## start DOCUMENT SEGMENT

Agriculture employs half the world's
population outside the advanced countries, where
only one person in 40 still farms. In the United
States, the ratio is one in 50. By prevailing
standards of technology, 1.25 billion workers are
redundant, and nearly 3 billion people (including
their dependants) stand to be displaced. [1] The
good news is that Chinese and Indian farmers
comprise three-fifths of the world's total, and
have good prospects of eventual
integration into the world
economy. But that leaves more than a billion
people at risk, mainly in Africa, Latin America
and the Middle East.
Every great advance
in productivity of agricultural in history left in
the lurch a superfluous population that was ground
up in war. The Carolingian Renaissance of the High
Middle Ages brought the horse collar, the steel
plow, windmills for swap drainage, and three-field
rotation. The Teutonic Knights shifted some of the
excess population to the Baltic and Eastern
Europe, eradicating the local population in the
process. The Crusades absorbed more of the
surplus, until the Black Death of the 14th century
made people scarce again. The Napoleonic Wars
dealt with the peasants made redundant by the
agricultural revolution of the 18th century, and
World War I repeated the exercise a century later.
In his recent book Before the Dawn,
Nicholas Wade proposes that humankind has evolved
to become more peaceful. On the contrary, the 21st
century may produce war casualties on a scale
never before seen.
I do not mean to
propose a simple theory of war. Nothing
foreordains violence as the outcome of economic
problems. The United States, Canada and Australia
created many more homes for displaced European
peasants than the wars of the 19th and 20th
century provided graves. Not only Christian
America, but communist China and Hindu India have
found peaceful means to manage the great
transition to city from countryside. But where the
bonds of traditional society can be broken only by
force, the threat of war on a terrifying scale
remains high.
Mexico's present political
crisis is a case in point. The left-wing candidate
Andres Manuel Lopez Obrador has refused to accept
defeat in the recent elections, encamped hundreds
of thousands of followers in the capital, and
formed an alternative cabinet. Because Lopez
Obrador controls the police force of Mexico City,
where he was governor, he cannot be chased away,
leaving Mexico in a predicament of dual power. The
impoverished half of the Mexican people have
little to lose, leaving Mexico's long-term
prospects doubtful. The United States already has
taken in perhaps 20 million economic refugees from
its southern neighbor, so many that immigration
dominates the political agenda in many states,
repeating, as it were, the role the US played with
respect to Europe during the 19th century. If the
US were to restrict immigration, Mexico's safety
valve would close and the political situation
might worsen.

## end DOCUMENT SEGMENT

### EXERCISES
[1] Write out the passage on farming and war word for word, starting at "I do not mean" and ending at "remains high.".
[2] In the passage on farming and war, what share of the world's farmers are Chinese and Indian?
[3] Carry on the passage on farming and war from the point where it stops.
The lines after this have no connection to the passage on farming and war.

## start DATA SECTION

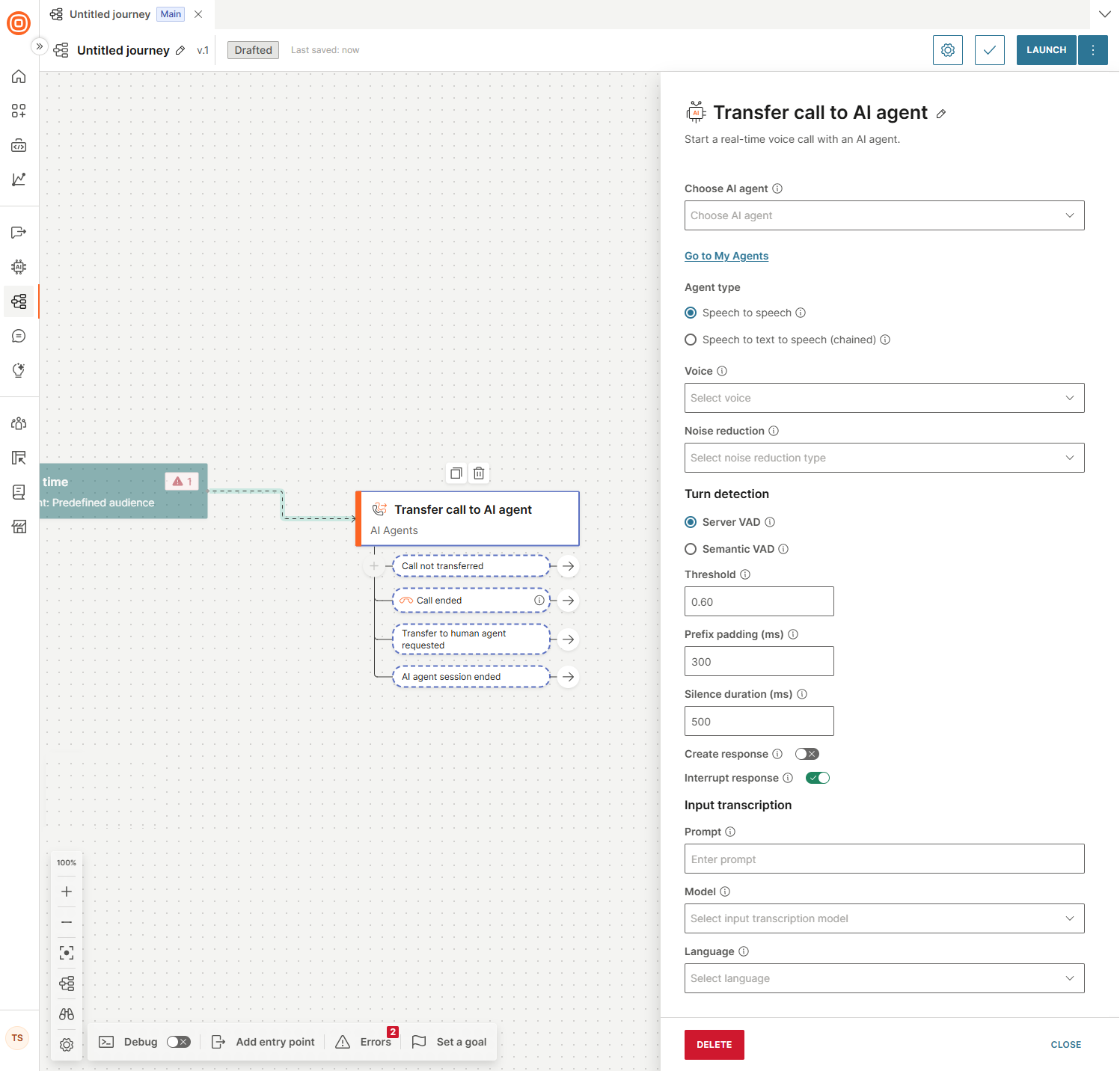Open journey settings gear in top bar
1120x1071 pixels.
click(947, 50)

## end DATA SECTION

### RESPONSES TO THE EXERCISE
[1]
I do not mean to
propose a simple theory of war. Nothing
foreordains violence as the outcome of economic
problems. The United States, Canada and Australia
created many more homes for displaced European
peasants than the wars of the 19th and 20th
century provided graves. Not only Christian
America, but communist China and Hindu India have
found peaceful means to manage the great
transition to city from countryside. But where the
bonds of traditional society can be broken only by
force, the threat of war on a terrifying scale
remains high.

[2] Three-fifths.

[3]
During the 1930s, Mexico's
post-revolutionary leaders imported Josef Stalin's
collective-farm model to keep peasants on the land
and out of trouble. [2] This policy left half or
more of Mexicans in unrelieved rural misery. Now
the lid has blown off the pot.
As
Colombian Vice President Francisco Santos told the
London Financial Times on September 19, violent
crime is the greatest threat to most of Latin
America. Caracas is now the world's most dangerous
city, despite (or because of) the populism of Hugo
Chavez, just ahead of Sao Paolo. The street price
of cocaine has fallen from US$250 a gram in the
late 1980s to as little as $50 today despite
US-sponsored efforts to suppress coca production,
because there are too many farmers. Latin American
cities already are in collapse and cannot absorb
more people from the countryside. Short of
starving out several million farmers in Peru and
Colombia, there is no way to suppress cocaine
traffic. That is the sort of thing Stalin was
happy to do, but not George Bush.
Seventeen million Africans, for that
matter, have become economic refugees, Der Spiegel
reported recently, and many thousands die in open
boats or the desert in their attempt to reach
Europe.
No peace agreement ever will
emerge between Israel and the Palestinians, I
believe, because economics should have dispersed
the Palestinian population more than half a
century ago. Mechanization of agriculture, rather
than Zionist political aims, began displacing the
rural Arab population in the 1930s, I observed in
another location. The Zionist agency bought farms
from absentee landlords, displaced the
fellaheen engaged in near-subsistence
agriculture, and made the land profitable and
productive. From an economic standpoint, that is,
the Palestinians were Okies, but with no
California to go to. This led to the 1936-39 Arab
uprising against the British Mandate and Jewish
settlement.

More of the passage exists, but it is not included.